Его голос звучал неуверенно, а когда он встретился глазами с пристально смотревшим на него Клодом, то окончательно смешался и стал подтрунивать над маленьким холстом, стоявшим на мольберте:

— А, это просто — хлам; я уступил просьбе Ноде. Ты не думай, я знаю, что мне недостает как раз того, что у тебя есть в избытке. Верь мне, я люблю тебя по-прежнему и еще вчера защищал тебя перед художниками.

Фажероль похлопал Клода по плечу; он чувствовал скрытое презрение своего бывшего учителя, и ему захотелось вновь привлечь его к себе былой нежностью, ласками продажной девки, которая кокетливо говорит «я — шлюха» для того, чтобы ее полюбили. И с какой-то беспокойной почтительностью он еще раз очень искренне пообещал использовать все свое влияние, чтобы приняли картину Клода.

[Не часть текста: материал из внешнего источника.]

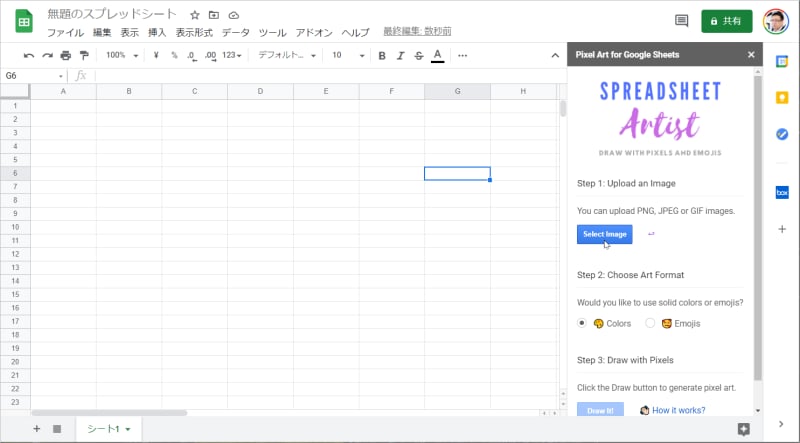Screen dimensions: 800x443
Task: Star this untitled spreadsheet
Action: point(194,16)
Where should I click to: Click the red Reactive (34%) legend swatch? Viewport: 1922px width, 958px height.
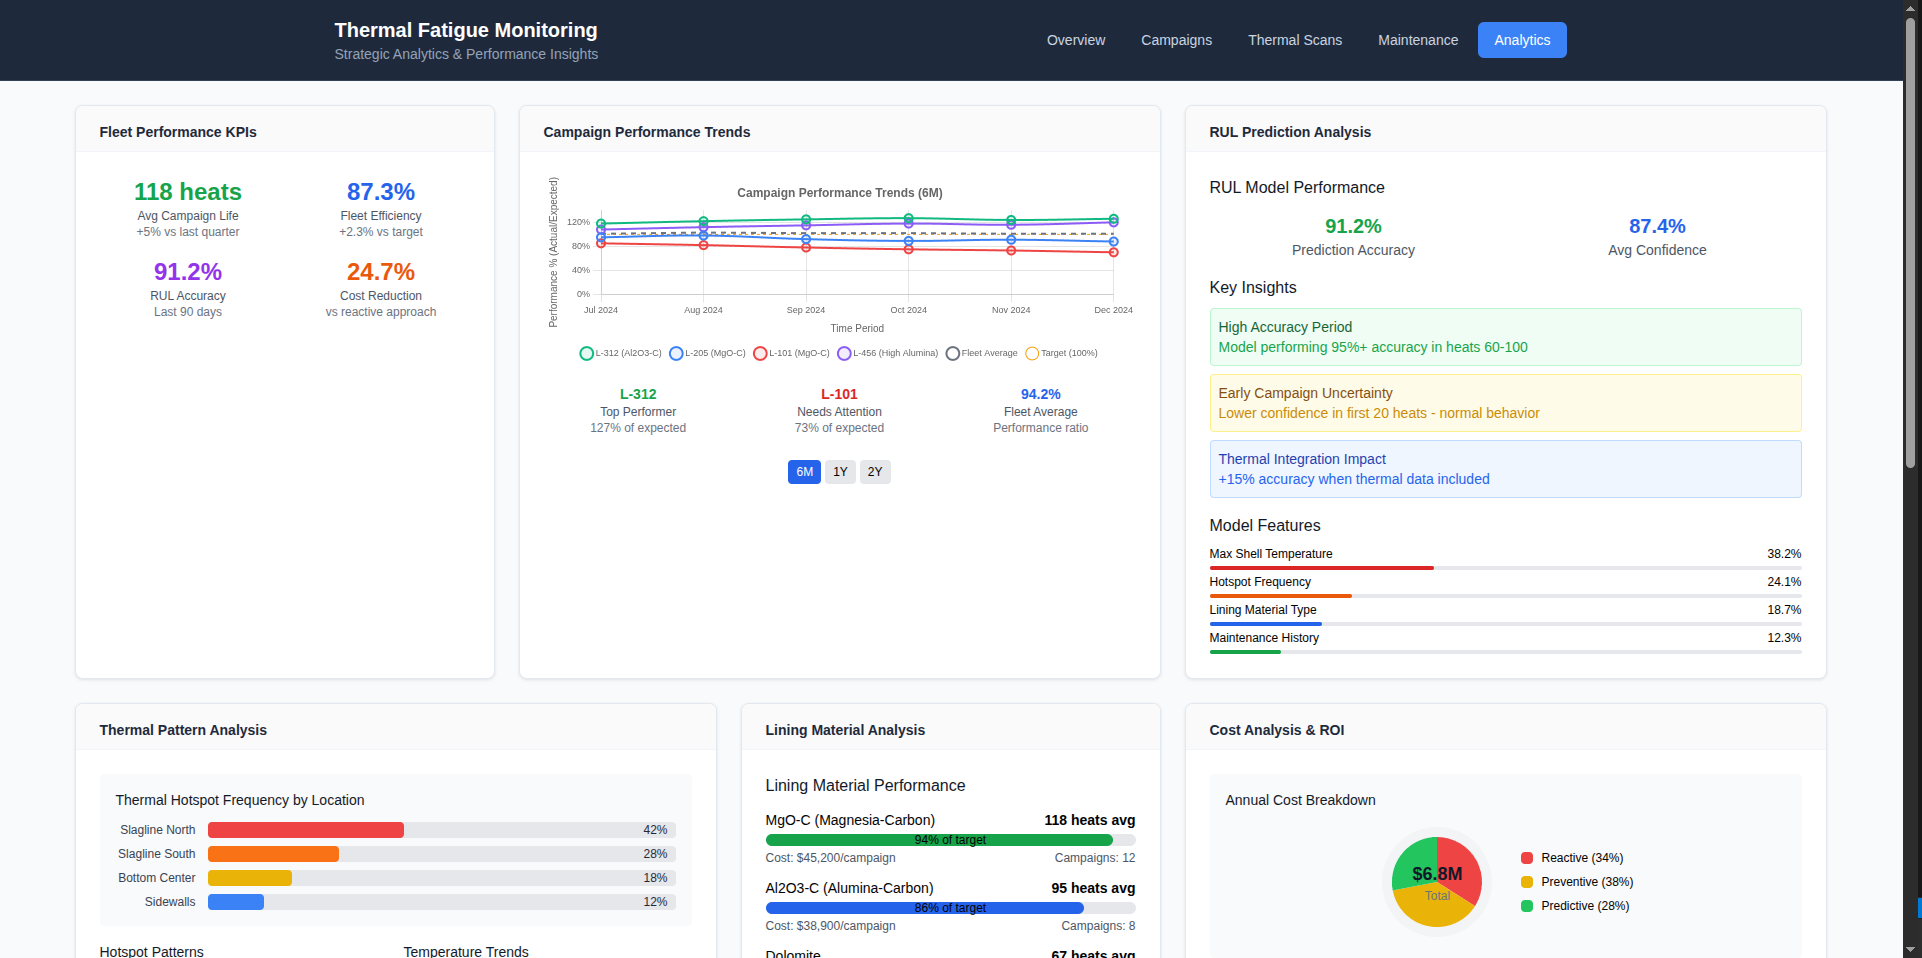[x=1527, y=858]
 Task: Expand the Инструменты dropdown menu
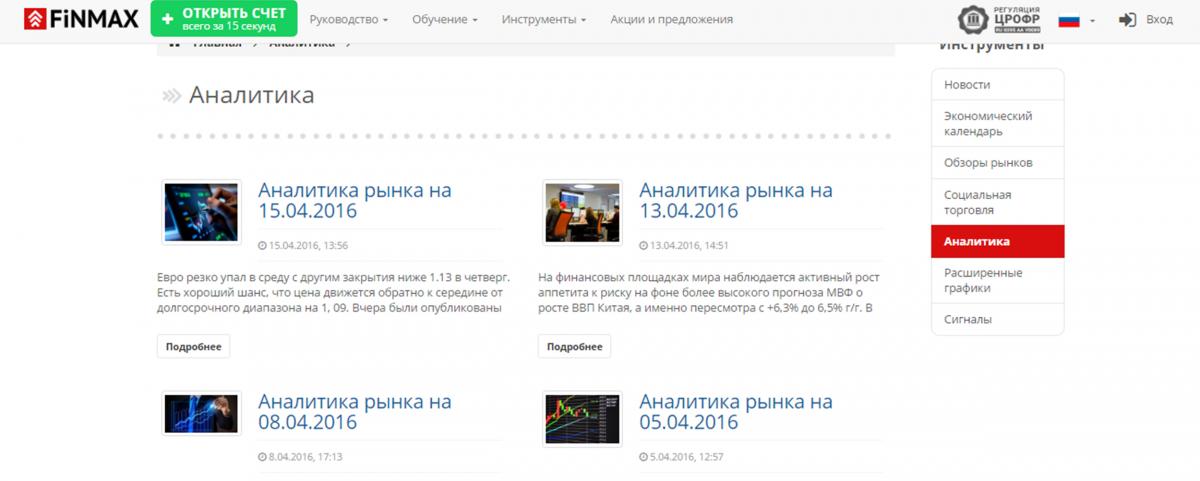[x=543, y=20]
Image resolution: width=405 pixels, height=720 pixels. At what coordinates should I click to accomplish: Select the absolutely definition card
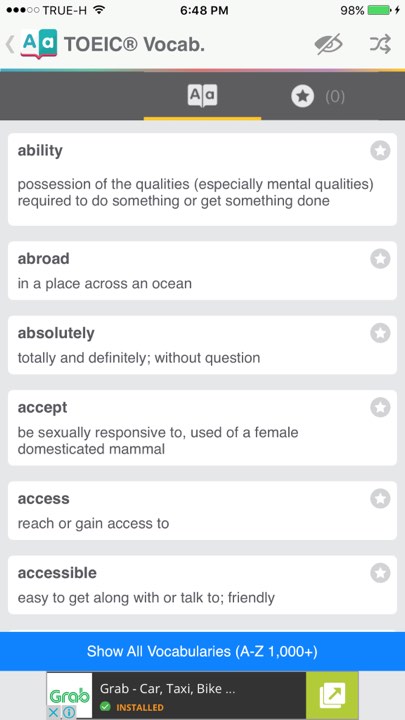pos(202,345)
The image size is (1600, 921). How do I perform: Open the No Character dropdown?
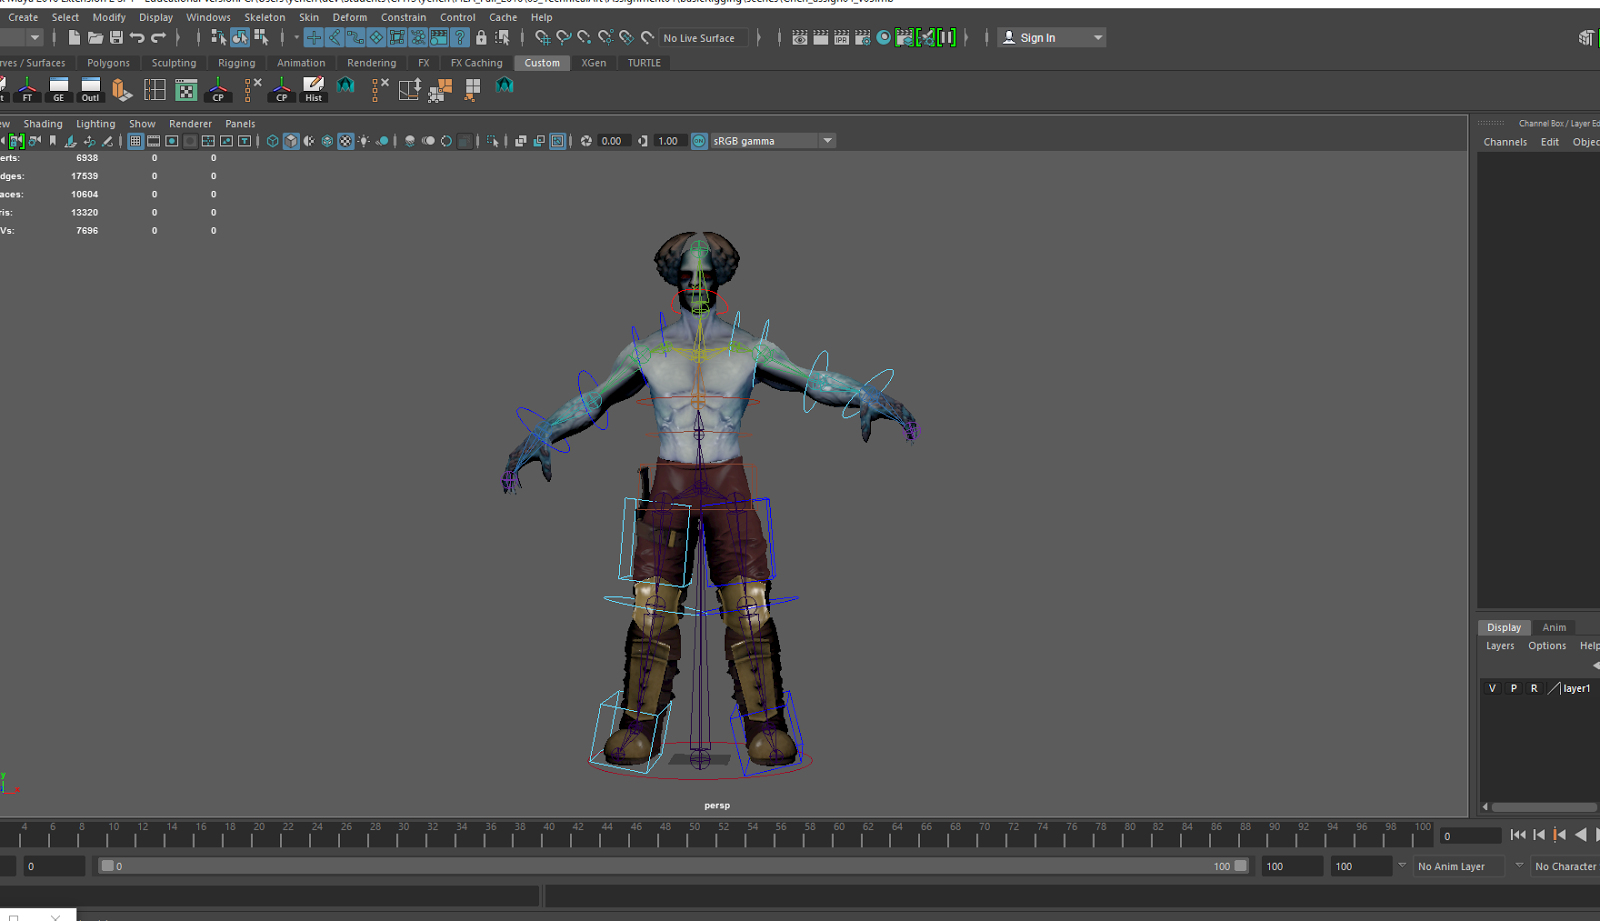(x=1565, y=866)
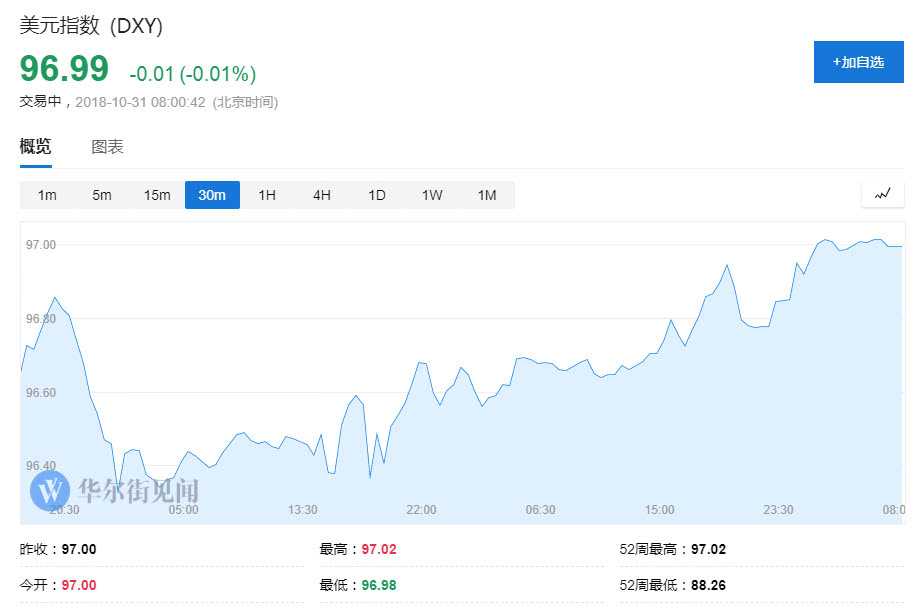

Между тем начали появляться посетители; за час здесь побывало не меньше пятнадцати человек: отцы, сопутствуемые юными учениками, художники, выставившие свои полотна и желавшие представиться Фажеролю, товарищи, нуждавшиеся в его протекции и предлагавшие услугу за услугу, вплоть до женщин, поставивших свой талант под защиту своих женских чар. Надо было видеть, как художник исполнял свою роль кандидата в члены жюри, как он расточал рукопожатия, говорил одному: «В этом году ваша картина очень удачна, она так мне нравится!», удивлялся, беседуя с другими: «Как! Вы еще не получили медали!», повторял всем: «Ах, будь я там, я заставил бы их плясать под мою дудку!» Посетители уходили восхищенные. Он закрывал за каждым дверь с чрезвычайно любезным видом, сквозь который проглядывала скрытая издевка былого уличного повесы.